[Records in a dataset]

○ ○ ○ ○ ○

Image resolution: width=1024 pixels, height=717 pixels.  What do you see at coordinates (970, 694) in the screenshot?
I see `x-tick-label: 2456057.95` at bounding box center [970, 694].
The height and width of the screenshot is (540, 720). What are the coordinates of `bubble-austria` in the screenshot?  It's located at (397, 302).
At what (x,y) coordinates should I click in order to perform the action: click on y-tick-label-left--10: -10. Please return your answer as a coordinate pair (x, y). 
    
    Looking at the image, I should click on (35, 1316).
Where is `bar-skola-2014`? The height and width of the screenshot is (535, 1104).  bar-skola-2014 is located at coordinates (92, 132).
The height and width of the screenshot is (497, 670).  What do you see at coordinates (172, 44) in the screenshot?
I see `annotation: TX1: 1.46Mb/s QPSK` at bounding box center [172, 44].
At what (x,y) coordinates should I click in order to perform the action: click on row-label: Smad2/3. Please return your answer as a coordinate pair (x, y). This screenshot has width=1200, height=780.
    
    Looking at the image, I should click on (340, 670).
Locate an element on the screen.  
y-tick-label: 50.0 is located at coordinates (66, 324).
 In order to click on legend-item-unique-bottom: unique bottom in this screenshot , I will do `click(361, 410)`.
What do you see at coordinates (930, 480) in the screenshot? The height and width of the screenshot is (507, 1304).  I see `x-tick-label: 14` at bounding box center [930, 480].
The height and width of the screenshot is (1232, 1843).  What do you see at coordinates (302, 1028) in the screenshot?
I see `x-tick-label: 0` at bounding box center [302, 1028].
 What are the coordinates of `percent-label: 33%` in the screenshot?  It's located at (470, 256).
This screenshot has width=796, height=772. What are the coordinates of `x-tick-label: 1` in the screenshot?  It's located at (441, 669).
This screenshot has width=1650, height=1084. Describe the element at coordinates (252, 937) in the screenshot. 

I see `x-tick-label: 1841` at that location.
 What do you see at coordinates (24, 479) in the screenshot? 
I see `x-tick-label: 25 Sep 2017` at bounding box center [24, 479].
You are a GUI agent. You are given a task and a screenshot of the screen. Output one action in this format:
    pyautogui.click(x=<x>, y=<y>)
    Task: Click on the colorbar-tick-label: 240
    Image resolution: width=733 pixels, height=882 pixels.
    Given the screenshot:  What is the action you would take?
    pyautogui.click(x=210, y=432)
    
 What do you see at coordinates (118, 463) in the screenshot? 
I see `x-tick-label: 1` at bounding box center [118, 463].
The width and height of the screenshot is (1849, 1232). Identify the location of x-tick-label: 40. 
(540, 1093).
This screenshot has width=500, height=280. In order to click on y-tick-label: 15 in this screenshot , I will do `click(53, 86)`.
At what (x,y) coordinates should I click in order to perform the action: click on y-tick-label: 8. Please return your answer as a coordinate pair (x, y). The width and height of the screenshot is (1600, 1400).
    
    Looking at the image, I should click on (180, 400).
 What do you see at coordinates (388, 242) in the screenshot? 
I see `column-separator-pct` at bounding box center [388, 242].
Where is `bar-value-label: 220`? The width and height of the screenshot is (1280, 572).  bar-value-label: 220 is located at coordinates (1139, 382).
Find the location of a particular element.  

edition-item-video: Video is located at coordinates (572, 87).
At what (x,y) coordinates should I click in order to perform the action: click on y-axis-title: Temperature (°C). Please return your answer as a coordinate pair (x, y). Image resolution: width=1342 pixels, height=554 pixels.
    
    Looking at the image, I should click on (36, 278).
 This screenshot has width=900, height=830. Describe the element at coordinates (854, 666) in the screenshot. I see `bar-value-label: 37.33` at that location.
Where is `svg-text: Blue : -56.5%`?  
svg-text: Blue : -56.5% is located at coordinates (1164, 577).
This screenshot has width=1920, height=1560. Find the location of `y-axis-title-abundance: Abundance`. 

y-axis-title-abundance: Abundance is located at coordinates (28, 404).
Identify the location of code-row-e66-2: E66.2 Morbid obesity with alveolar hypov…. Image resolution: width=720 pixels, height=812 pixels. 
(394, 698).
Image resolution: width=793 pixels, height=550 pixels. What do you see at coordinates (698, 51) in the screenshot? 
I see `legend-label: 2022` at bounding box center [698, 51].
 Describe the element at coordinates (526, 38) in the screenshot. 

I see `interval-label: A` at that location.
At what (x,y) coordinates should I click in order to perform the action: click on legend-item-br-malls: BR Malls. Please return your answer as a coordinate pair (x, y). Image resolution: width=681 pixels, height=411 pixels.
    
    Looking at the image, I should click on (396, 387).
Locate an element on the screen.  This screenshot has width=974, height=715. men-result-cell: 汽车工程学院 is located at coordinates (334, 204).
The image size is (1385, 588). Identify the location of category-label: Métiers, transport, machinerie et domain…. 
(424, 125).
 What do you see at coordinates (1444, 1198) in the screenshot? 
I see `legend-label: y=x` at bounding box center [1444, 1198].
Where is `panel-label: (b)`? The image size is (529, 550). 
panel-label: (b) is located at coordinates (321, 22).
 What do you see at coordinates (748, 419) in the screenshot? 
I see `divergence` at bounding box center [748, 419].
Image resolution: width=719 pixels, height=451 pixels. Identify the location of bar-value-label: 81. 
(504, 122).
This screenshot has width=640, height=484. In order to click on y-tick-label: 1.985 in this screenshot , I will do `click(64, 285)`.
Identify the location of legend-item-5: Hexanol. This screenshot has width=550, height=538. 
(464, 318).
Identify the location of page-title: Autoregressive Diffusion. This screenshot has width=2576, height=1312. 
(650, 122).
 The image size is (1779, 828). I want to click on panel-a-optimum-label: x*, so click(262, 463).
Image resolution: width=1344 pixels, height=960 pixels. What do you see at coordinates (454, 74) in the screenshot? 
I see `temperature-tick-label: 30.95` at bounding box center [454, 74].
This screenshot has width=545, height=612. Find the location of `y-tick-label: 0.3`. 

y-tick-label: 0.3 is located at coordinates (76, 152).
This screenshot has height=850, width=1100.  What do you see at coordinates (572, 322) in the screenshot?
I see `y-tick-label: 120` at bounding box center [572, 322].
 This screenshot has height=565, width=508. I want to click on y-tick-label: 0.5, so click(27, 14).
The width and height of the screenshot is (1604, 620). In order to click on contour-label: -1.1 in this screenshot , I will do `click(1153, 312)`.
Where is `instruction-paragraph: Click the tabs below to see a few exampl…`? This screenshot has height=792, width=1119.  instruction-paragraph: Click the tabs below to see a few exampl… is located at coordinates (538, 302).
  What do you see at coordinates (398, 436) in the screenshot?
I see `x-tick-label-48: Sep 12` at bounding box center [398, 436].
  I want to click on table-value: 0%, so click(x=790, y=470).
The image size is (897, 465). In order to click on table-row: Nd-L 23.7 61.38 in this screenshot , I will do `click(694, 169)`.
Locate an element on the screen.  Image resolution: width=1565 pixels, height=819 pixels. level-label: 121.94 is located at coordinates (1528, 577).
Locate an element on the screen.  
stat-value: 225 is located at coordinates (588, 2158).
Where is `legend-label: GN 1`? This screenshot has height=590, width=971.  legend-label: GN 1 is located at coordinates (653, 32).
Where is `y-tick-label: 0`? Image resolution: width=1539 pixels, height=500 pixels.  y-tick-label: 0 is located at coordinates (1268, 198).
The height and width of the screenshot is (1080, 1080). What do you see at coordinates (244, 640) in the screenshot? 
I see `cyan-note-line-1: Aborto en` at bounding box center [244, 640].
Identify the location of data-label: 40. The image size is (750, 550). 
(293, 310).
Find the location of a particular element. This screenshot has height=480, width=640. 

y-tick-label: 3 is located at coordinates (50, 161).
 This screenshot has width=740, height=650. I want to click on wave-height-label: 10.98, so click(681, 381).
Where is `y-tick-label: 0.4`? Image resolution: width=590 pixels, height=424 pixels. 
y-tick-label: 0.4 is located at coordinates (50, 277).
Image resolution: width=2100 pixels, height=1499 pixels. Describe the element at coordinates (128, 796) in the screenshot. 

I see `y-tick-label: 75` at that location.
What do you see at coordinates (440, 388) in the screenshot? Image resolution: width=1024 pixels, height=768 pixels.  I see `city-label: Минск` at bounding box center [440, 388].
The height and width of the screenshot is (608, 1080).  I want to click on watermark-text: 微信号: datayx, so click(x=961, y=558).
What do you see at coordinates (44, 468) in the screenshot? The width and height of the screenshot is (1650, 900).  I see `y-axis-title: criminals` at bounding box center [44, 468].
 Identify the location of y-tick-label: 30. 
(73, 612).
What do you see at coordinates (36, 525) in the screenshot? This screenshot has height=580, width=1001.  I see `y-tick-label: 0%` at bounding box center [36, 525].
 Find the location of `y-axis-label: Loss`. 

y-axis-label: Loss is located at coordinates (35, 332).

○ ○ ○ ○ ○

Please extract every line of the items above that contains the word "want".

▸ **Answer section**:
 The image size is (1779, 828). I want to click on panel-a-optimum-label: x*, so click(262, 463).
 This screenshot has height=565, width=508. I want to click on y-tick-label: 0.5, so click(27, 14).
  I want to click on table-value: 0%, so click(x=790, y=470).
 This screenshot has width=740, height=650. I want to click on wave-height-label: 10.98, so click(681, 381).
The height and width of the screenshot is (608, 1080).  I want to click on watermark-text: 微信号: datayx, so click(x=961, y=558).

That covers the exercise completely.